Persistent immunotoxic effects of tributyltin in human natural killer cells can be reversed by interleukin 2

Tributyltin (TBT) is a widespread environmental contaminant due to its use in marine antifouling paints and as an anti-microbial agent in other applications. There are measurable levels of TBT in some samples of human blood. Natural killer (NK) cells are lymphocytes capable of killing tumor and virally infected cells. Previously, we have shown that a 1 h exposure to 300 nM TBT caused a permanent decrease in the ability of human NK cells to bind to and destroy tumor target cells and in their expression of certain functionally relevant cell surface markers. The present study investigates the effect of the NK-stimulatory cytokine, interleukin (IL) 2 on TBT-induced decreases in NK cytotoxicity, binding function, and expression of CD16 and CD56. A 1 h exposure to 300 nM TBT followed by 24 h in TBT-free media decreased cytotoxic function by 80%, and expression of CD16 by 16%. When 10 ng/mL IL-2 was present during the 24 h incubation there was no statistically significant decrease in cytotoxicity or expression of CD16. A 96 h incubation in TBT-free media produced decreases in cytotoxicity (99%), binding function (65%), and expression of CD16 (48%) and CD56 (51%).

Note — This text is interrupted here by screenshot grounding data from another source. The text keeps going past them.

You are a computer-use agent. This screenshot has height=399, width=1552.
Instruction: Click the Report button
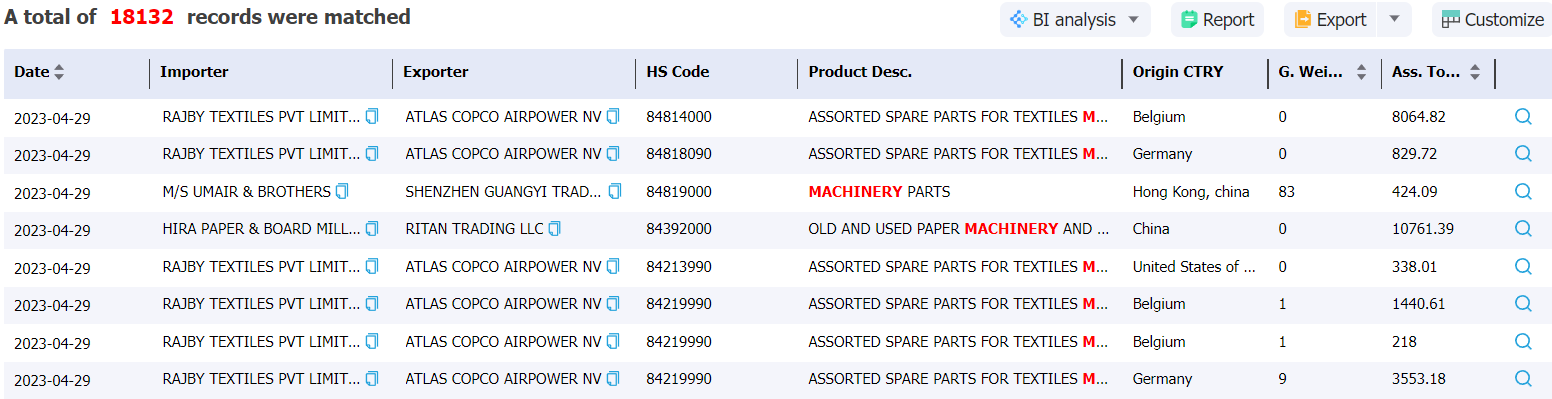(1217, 20)
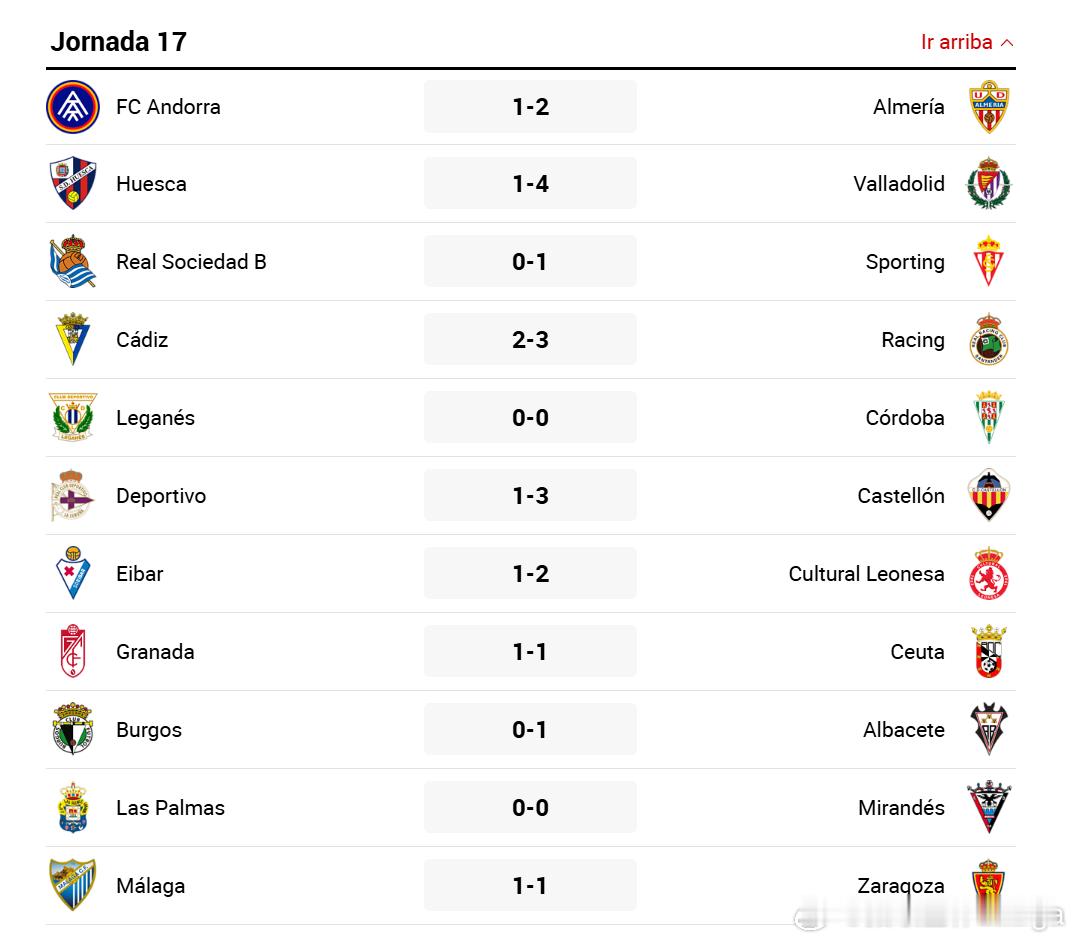1074x942 pixels.
Task: Click the chevron next to Ir arriba
Action: click(x=1007, y=43)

IL-2 was able to reverse the TBT-induced decreases in each of these parameters seen after 96 h. These results suggest that IL-2 restoration of NK ability to bind target cells correlates with its ability to restore CD16 and CD56 expression. Additionally, neither the loss of cytotoxic function (seen in the 24 or 48 h periods following TBT exposure) nor its restoration by IL-2 can be substantially explained by the effects of TBT exposure on CD16 and CD56 expression or target binding.